The country has built a neutron research community from scratch and continued to grow and improve the standards of neutron science. From just three specialists on the subject in the 1980s, when the Spanish Ministry of Education and Science signed its first agreement with the ILL, Spain now has closer to 300 neutron scientists. Publications on neutron scattering techniques are now growing twice as fast as any other scientific research more generally in the country. This is as Spain has taken hold of the opportunity for discovery and achieved a strong position in the global neutron community; publishing more than 200 papers per year, it is one of the most active European countries in the field.
Spanish academia and industry has had access to exceptional hands-on expertise and some 40 state-of-the art instruments at ILL, with 12.5% of industry applications for beam-time on the ILL's specialist SALSA instrument in 2018 from Spain and over 5% of the neutron beam-time overall for scientific projects at the facility dedicated to the country. Companies like TRIO Aerospace have used ILL's facilities to help make processes more efficient. For instance, this year CATEC-Sevilla (Center for Advanced Aerospace Technologies) specifically drew on SALSA strain diffractometer capabilities and expertise to study the residual stresses on 3D-printed aluminum hardware for satellites, with further activities planned for 2019, including a master thesis for texture and stress characterisation with SALSA.

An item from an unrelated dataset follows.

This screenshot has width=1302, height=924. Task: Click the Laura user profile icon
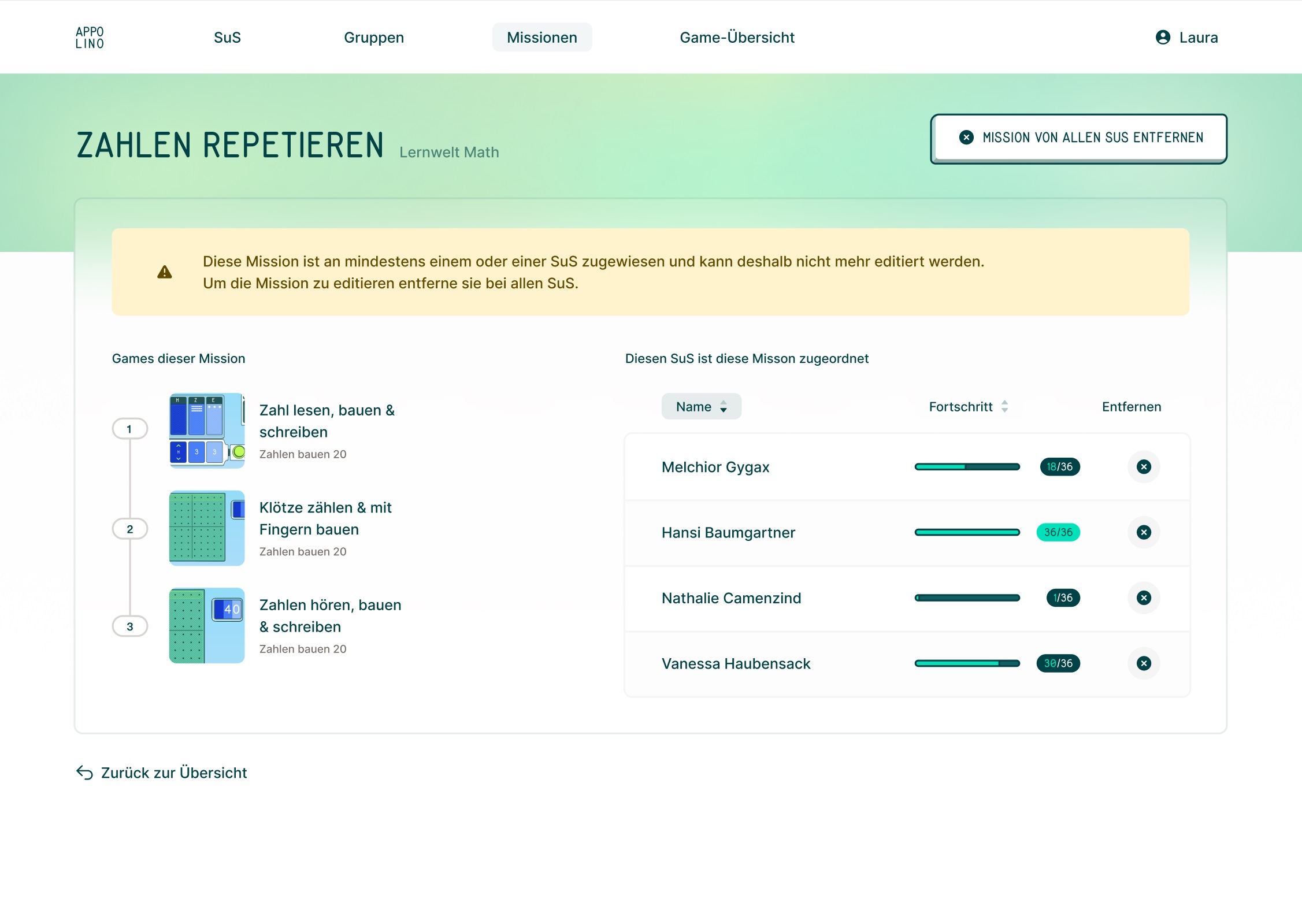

The future looks bright for neutron research in Spain, as ILL continues to upgrade its capabilities to meet the changing demands of users. Researchers from the country have been heavily involved in the development of the XTREMD instrument with ILL experts a new diffractometer designed specifically for extreme conditions, which will provide new exciting opportunities for scientists studying pressure and magnetic field.
Professor Helmut Schober, Director of the ILL, said: "Ensuring access to the facility has been extremely important for Spain as the neutron resources at ILL cannot be found elsewhere. We have had a fruitful 31 years collaborating with Spanish industry and academia and the country's membership of the ILL has seen Spain become a base for neutron scattering specialists, opening the door for novel research lines. ILL has helped Spanish companies through all stages of their innovation journey, from investigating initial R&D materials and processes, through product and process R&D to failure analysis. In return, Spain has helped ILL maintaining its outstanding scientific excellence."